In both federal lawsuits — one filed in the U.S. District Court for the Western District of New York and the other filed in the Northern District — lawyers for the state argued that the events typically hosted at catering halls are fundamentally different from typical restaurant outings.

Events at catering halls are more typically what the state calls “super-spreader” events, where guests are generally family and friends who all know each other and closely interact and mingle together, while restaurant-goers, other than the immediate party, are generally strangers who don’t mix with one another, according to declarations filed in both lawsuits by New York State Commissioner of Health Dr. Howard Zucker.

The first of the caterers’ federal lawsuits, filed in Buffalo on Aug. 14 (Luke’s Catering Service et al v. Cuomo) was dismissed last week. U.S. District Court Judge William Skretny ruled that the governor’s executive order satisfies constitutional requirements and must be upheld.

“The grim fact is that New York and the rest of the world are engaged in a global battle to stave off COVID-19,” the judge wrote in a 32-page decision signed Sept. 10 and entered Sept. 25, after the expiration of a 14-day period allowing plaintiff’s time to amend their complaint.

The court cited the 1905 U.S. Supreme Court decision in Jacobson v. Massachusetts, which held that the state in the exercise of its police power has the authority reasonably necessary to “guard and protect” public health and public safety.
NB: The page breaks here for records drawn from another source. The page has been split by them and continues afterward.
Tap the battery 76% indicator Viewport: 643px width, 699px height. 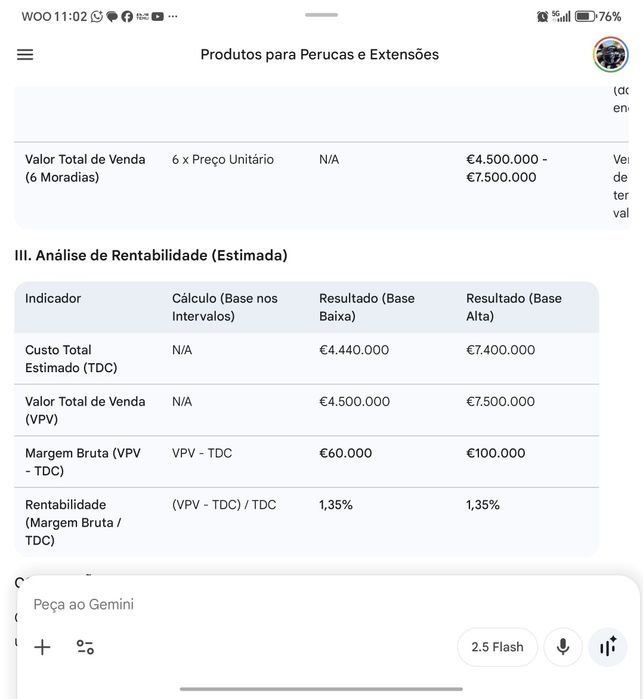[598, 17]
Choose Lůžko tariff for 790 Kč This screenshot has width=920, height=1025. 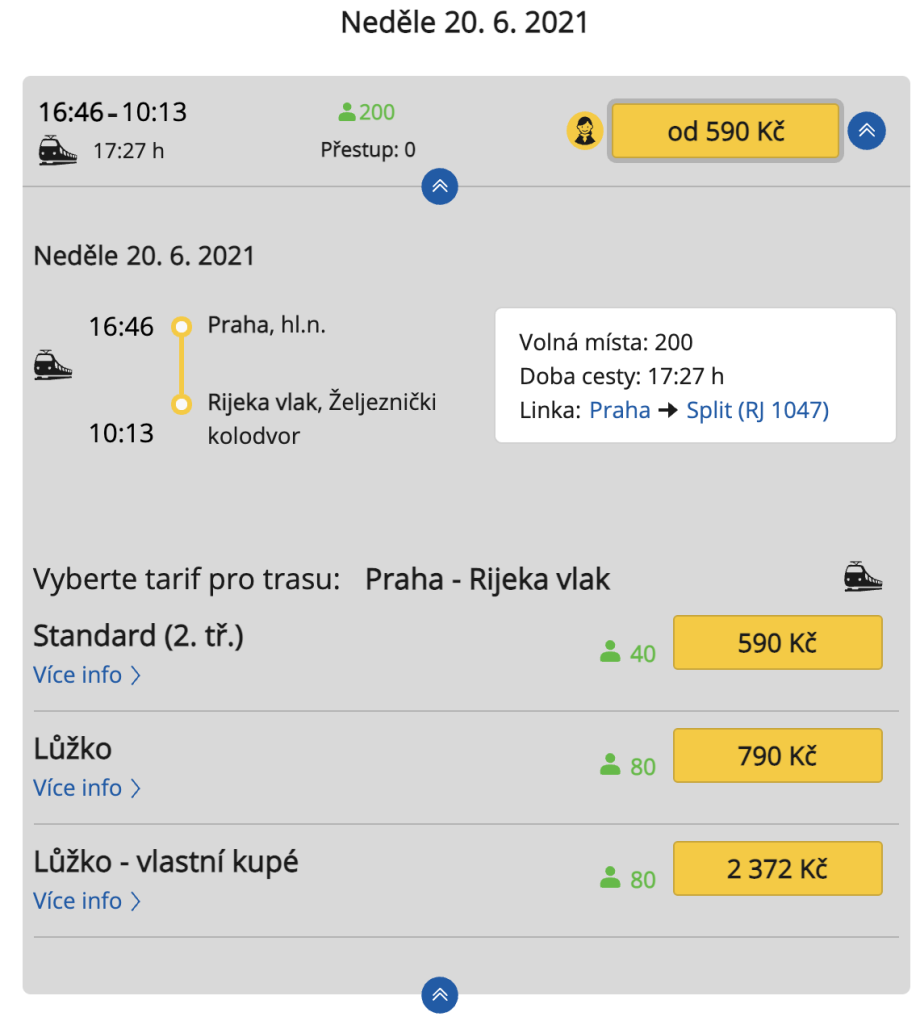(x=777, y=755)
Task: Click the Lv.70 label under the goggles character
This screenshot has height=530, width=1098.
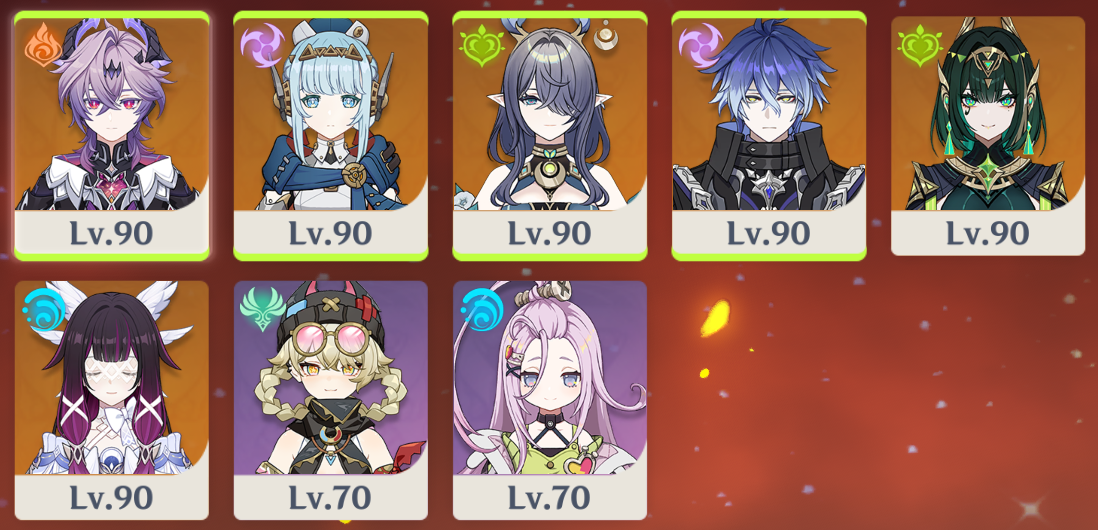Action: pos(331,497)
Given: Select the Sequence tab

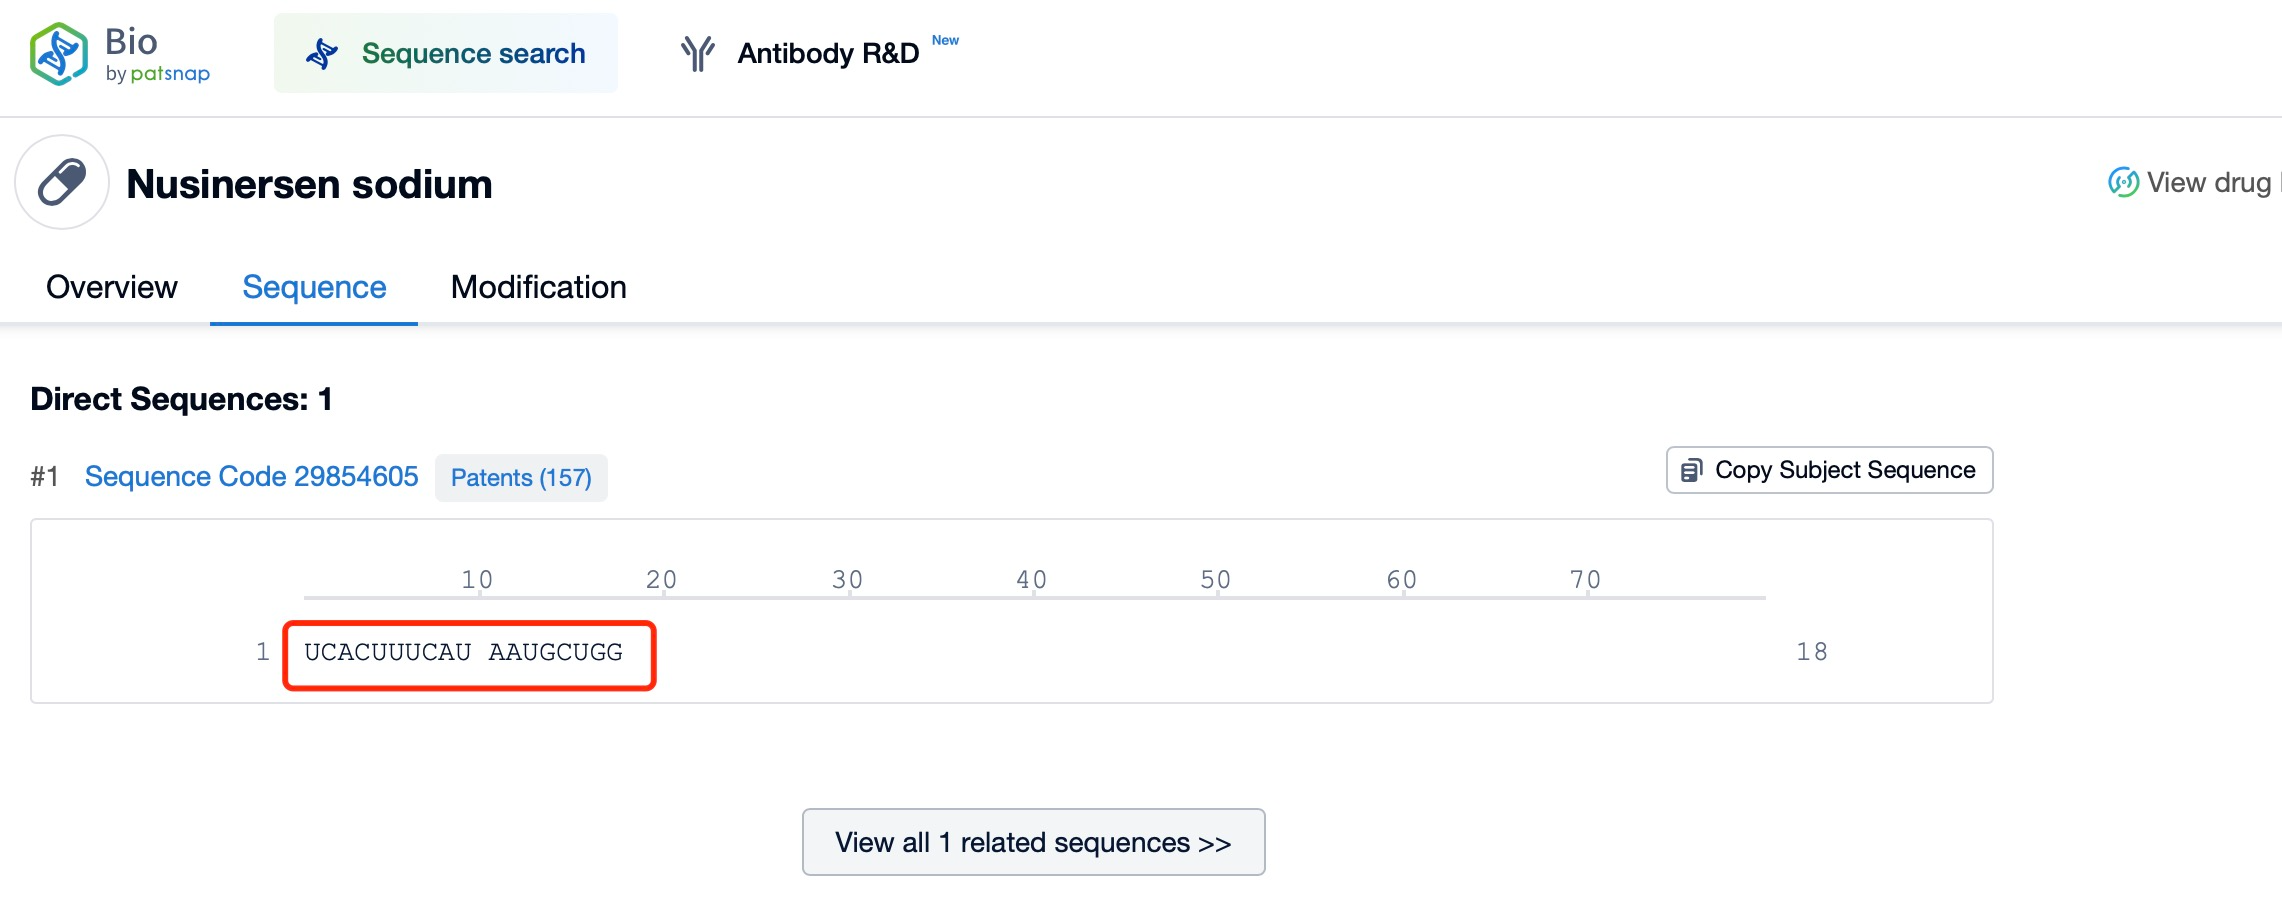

Under Jacobson, the court said, it is the state’s role “to determine and implement, with wide latitude, such emergency measures as it deems reasonably necessary to protect the public welfare.” The court would usurp the state’s police power and the function of another branch of government “if it were to engage in Monday-morning-quarterbacking or substitute its judgment for that of the state’s.”

The second lawsuit, in which one of the lead plaintiffs is a Long Island caterer, is a class action filed on Aug. 28 in federal district court in Syracuse. The court heard arguments Sept. 11 on the caterers’ motion for an injunction to block enforcement of the 50-person limit and on the state’s motion to dismiss. A decision is pending.